▶ [Requirement]: Reproduce all of the data exactly.

** Opening Extracted information block **

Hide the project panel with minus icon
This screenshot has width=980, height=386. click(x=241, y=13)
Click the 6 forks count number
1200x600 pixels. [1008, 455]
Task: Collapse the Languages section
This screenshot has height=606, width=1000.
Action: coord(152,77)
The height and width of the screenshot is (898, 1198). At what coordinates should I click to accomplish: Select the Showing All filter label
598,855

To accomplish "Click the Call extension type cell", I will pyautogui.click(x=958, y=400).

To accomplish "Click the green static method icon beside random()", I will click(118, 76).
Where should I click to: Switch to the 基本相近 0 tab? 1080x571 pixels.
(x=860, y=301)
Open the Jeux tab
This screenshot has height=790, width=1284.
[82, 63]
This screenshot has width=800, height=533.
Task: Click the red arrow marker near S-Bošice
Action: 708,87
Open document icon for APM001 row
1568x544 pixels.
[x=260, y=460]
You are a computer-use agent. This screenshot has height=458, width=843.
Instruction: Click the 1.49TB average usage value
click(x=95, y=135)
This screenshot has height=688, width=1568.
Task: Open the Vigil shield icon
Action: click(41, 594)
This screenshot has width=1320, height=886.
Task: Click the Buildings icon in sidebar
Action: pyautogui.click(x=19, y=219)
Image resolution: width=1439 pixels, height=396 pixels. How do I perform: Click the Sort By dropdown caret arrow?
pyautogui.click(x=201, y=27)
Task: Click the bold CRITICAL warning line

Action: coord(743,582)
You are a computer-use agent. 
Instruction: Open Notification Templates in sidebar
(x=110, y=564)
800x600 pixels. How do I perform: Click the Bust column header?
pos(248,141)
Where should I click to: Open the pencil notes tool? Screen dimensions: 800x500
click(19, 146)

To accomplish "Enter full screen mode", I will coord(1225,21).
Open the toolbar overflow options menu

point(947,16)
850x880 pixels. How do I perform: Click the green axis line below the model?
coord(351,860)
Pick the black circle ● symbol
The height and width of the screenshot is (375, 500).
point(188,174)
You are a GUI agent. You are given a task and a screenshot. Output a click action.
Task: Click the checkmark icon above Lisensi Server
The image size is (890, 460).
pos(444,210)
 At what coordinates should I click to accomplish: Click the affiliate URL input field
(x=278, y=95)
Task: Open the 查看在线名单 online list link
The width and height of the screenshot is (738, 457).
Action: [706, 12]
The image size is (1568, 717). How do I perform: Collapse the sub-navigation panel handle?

** Closing Extracted information block **

▶ [Exercise answer]:
Hide the project panel with minus icon
This screenshot has width=980, height=386. click(x=241, y=13)
Click the 6 forks count number
1200x600 pixels. [1008, 455]
Task: Collapse the Languages section
This screenshot has height=606, width=1000.
Action: coord(152,77)
The height and width of the screenshot is (898, 1198). At what coordinates should I click to accomplish: Select the Showing All filter label
598,855

To accomplish "Click the Call extension type cell", I will pyautogui.click(x=958, y=400).

To accomplish "Click the green static method icon beside random()", I will click(118, 76).
Where should I click to: Switch to the 基本相近 0 tab? 1080x571 pixels.
(x=860, y=301)
Open the Jeux tab
This screenshot has height=790, width=1284.
[82, 63]
This screenshot has width=800, height=533.
Task: Click the red arrow marker near S-Bošice
Action: 708,87
Open document icon for APM001 row
1568x544 pixels.
[x=260, y=460]
You are a computer-use agent. This screenshot has height=458, width=843.
Instruction: Click the 1.49TB average usage value
click(x=95, y=135)
This screenshot has height=688, width=1568.
Task: Open the Vigil shield icon
Action: click(41, 594)
This screenshot has width=1320, height=886.
Task: Click the Buildings icon in sidebar
Action: pyautogui.click(x=19, y=219)
Image resolution: width=1439 pixels, height=396 pixels. How do I perform: Click the Sort By dropdown caret arrow?
pyautogui.click(x=201, y=27)
Task: Click the bold CRITICAL warning line

Action: coord(743,582)
You are a computer-use agent. 
Instruction: Open Notification Templates in sidebar
(x=110, y=564)
800x600 pixels. How do I perform: Click the Bust column header?
pos(248,141)
Where should I click to: Open the pencil notes tool? Screen dimensions: 800x500
click(19, 146)

To accomplish "Enter full screen mode", I will coord(1225,21).
Open the toolbar overflow options menu

point(947,16)
850x880 pixels. How do I perform: Click the green axis line below the model?
coord(351,860)
Pick the black circle ● symbol
The height and width of the screenshot is (375, 500).
point(188,174)
You are a GUI agent. You are given a task and a screenshot. Output a click action.
Task: Click the checkmark icon above Lisensi Server
The image size is (890, 460).
pos(444,210)
 At what coordinates should I click to accomplish: Click the affiliate URL input field
(x=278, y=95)
Task: Open the 查看在线名单 online list link
The width and height of the screenshot is (738, 457).
Action: [706, 12]
The image size is (1568, 717). How do I perform: Collapse the sub-navigation panel handle?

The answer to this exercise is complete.